What is expected
Beginning at whichever line contains "Verdauung (217, 2346)", reproduce each line of the records below word for word, ending with the last, and add nothing.

━━━━━ Records shown

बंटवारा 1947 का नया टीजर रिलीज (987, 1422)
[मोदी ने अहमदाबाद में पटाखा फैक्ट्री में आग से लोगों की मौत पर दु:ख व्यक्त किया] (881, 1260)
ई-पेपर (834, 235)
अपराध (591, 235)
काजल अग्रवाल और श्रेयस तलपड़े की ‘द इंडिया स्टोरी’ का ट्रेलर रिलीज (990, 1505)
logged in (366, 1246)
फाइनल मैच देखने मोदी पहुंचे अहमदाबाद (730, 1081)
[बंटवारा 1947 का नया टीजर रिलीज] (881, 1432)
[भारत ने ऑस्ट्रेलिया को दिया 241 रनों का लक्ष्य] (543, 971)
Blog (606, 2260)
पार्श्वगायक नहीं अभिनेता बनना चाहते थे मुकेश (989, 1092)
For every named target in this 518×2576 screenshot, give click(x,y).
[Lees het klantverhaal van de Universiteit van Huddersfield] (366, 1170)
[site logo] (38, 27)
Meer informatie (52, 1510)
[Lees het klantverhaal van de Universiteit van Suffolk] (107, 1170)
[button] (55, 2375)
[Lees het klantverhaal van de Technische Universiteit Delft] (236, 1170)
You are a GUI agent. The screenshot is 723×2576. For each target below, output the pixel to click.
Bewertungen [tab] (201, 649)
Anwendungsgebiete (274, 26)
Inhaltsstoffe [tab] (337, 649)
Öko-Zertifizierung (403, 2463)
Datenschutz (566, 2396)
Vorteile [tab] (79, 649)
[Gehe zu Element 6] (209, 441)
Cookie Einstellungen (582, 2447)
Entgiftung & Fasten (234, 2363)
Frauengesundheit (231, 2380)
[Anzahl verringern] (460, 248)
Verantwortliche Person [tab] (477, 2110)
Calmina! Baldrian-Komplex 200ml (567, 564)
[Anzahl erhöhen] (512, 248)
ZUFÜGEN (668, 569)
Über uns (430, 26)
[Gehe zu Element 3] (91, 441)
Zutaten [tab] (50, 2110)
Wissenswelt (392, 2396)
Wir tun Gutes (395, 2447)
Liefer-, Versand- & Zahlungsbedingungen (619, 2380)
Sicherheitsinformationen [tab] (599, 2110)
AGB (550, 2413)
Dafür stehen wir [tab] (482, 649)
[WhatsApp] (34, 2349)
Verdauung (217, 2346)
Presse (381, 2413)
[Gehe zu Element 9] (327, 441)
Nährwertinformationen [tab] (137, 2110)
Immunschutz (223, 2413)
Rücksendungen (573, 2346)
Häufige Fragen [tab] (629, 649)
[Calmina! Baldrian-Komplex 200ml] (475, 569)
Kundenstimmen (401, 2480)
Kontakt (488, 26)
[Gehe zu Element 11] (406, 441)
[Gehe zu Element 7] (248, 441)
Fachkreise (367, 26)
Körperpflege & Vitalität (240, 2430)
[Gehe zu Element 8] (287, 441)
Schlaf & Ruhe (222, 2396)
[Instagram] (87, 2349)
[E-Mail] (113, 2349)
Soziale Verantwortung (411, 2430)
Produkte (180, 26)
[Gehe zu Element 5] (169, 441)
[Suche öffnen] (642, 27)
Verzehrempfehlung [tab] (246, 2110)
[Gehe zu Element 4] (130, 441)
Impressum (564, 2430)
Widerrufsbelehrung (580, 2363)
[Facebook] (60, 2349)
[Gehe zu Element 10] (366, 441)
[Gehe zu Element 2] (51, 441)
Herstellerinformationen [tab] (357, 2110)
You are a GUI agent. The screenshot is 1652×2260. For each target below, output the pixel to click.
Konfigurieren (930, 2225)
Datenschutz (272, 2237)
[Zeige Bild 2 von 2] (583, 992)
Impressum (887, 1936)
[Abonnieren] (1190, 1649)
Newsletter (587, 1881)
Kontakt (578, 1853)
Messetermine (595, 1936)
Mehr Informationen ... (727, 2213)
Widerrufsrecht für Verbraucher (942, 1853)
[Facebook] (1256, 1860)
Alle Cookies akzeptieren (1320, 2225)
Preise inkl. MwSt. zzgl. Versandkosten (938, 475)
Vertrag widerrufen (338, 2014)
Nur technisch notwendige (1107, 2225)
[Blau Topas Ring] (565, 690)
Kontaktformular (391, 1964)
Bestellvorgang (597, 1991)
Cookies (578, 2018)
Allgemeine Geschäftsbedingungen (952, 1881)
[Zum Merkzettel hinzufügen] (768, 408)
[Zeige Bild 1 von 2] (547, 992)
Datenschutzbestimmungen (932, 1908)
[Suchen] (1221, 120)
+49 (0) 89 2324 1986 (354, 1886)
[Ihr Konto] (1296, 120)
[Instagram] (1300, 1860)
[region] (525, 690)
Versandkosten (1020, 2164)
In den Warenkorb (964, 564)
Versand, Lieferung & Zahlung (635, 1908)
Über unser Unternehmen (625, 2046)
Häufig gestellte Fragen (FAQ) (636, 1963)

━━━━━━━━━━

Response below
Verdauung (217, 2346)
Presse (381, 2413)
[Gehe zu Element 9] (327, 441)
Nährwertinformationen [tab] (137, 2110)
Immunschutz (223, 2413)
Rücksendungen (573, 2346)
Häufige Fragen [tab] (629, 649)
[Calmina! Baldrian-Komplex 200ml] (475, 569)
Kundenstimmen (401, 2480)
Kontakt (488, 26)
[Gehe zu Element 11] (406, 441)
[Gehe zu Element 7] (248, 441)
Fachkreise (367, 26)
Körperpflege & Vitalität (240, 2430)
[Gehe zu Element 8] (287, 441)
Schlaf & Ruhe (222, 2396)
[Instagram] (87, 2349)
[E-Mail] (113, 2349)
Soziale Verantwortung (411, 2430)
Produkte (180, 26)
[Gehe zu Element 5] (169, 441)
[Suche öffnen] (642, 27)
Verzehrempfehlung [tab] (246, 2110)
[Gehe zu Element 4] (130, 441)
Impressum (564, 2430)
Widerrufsbelehrung (580, 2363)
[Facebook] (60, 2349)
[Gehe zu Element 10] (366, 441)
[Gehe zu Element 2] (51, 441)
Herstellerinformationen [tab] (357, 2110)
You are a GUI agent. The screenshot is 1652×2260. For each target below, output the pixel to click.
Konfigurieren (930, 2225)
Datenschutz (272, 2237)
[Zeige Bild 2 von 2] (583, 992)
Impressum (887, 1936)
[Abonnieren] (1190, 1649)
Newsletter (587, 1881)
Kontakt (578, 1853)
Messetermine (595, 1936)
Mehr Informationen ... (727, 2213)
Widerrufsrecht für Verbraucher (942, 1853)
[Facebook] (1256, 1860)
Alle Cookies akzeptieren (1320, 2225)
Preise inkl. MwSt. zzgl. Versandkosten (938, 475)
Vertrag widerrufen (338, 2014)
Nur technisch notwendige (1107, 2225)
[Blau Topas Ring] (565, 690)
Kontaktformular (391, 1964)
Bestellvorgang (597, 1991)
Cookies (578, 2018)
Allgemeine Geschäftsbedingungen (952, 1881)
[Zum Merkzettel hinzufügen] (768, 408)
[Zeige Bild 1 von 2] (547, 992)
Datenschutzbestimmungen (932, 1908)
[Suchen] (1221, 120)
+49 (0) 89 2324 1986 (354, 1886)
[Ihr Konto] (1296, 120)
[Instagram] (1300, 1860)
[region] (525, 690)
Versandkosten (1020, 2164)
In den Warenkorb (964, 564)
Versand, Lieferung & Zahlung (635, 1908)
Über unser Unternehmen (625, 2046)
Häufig gestellte Fragen (FAQ) (636, 1963)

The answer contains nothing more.